Fifth, promotion and publicity of the north eastern region should be actively pursued at both national and international platforms. Publicity ads on the lines of ‘Desh Raag’ and ‘Mile Sur Mera Tumhara’ but specific to NER, can be made to promote the region better. Setting up kiosks and display units for promoting northeast tourism at major domestic and international airports in India and abroad, at railway stations, and inter-state bus terminals (ISBTs) is vital to drawing attention to the NER. Further, allowing for a single window clearance for shooting documentaries and movies in NER would boost tourism manifold. Organising festivals such as northeast food and cultural festivals across the country would also help in better promotion of the region.

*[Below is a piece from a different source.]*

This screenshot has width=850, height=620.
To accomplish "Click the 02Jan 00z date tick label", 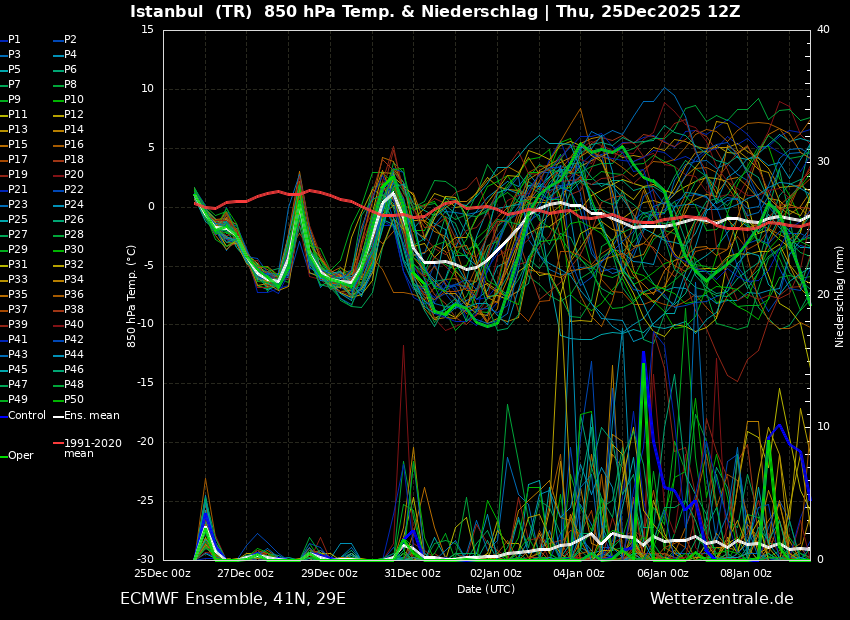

Apart from these, there is a need for an out-of-the-box approach to develop new niches for NER tourism. For example, developing a festival circuit in the NER is a possible new area to explore. The festival circuit would cover all major festivals such as Sangai, Hornbill, Ziro, Orange Festival, and other state specific festivals. These festivals can be organised nearer to the dates of each other so that tourists can plan one single trip to cover them all. Moreover, these festivals can be made popular by inviting local talent to perform during the festivals.
The state governments may also organise photography, videography, creative writing, and travel blogging competitions during these events which will promote these places among the masses. Furthermore, five northeastern states share international borders with three different nations. The NER could utilise this to develop a border tourism concept.
The Himalayan Region Games has been reasonably successful in attracting tourist and sports enthusiasts from neighbouring countries. Along the same lines, setting up a high-altitude games and winter sports training school in Arunachal Pradesh would encourage sportsmen to travel there too. Similarly, an integrated folk music and cultural institute for indigenous art and culture in the northeast would boost tourism through cultural exchange. Furthermore, the cold deserts of Sikkim have an uncanny resemblance to those of Ladakh. If developed, these can prove major tourist attractions especially for bike trips, mountain car rallies, and off-road travel tours.
The northeastern states of India have abundant scope to transform into one of the most attractive tourist hubs not just in the country but across the world. Increasing tourism in northeast India will not only boost revenue generation for the region but will also provide livelihood to a large number of unemployed people in the region. For the prime minister’s dream of making NER the highest revenue grossing region in India, it is important for the northeastern region to work together and not in silos. Only then will the true potential of the area be unleashed.
Goswami is fellow and Hazarika is senior research associate at Pahle India Foundation. Views are personal.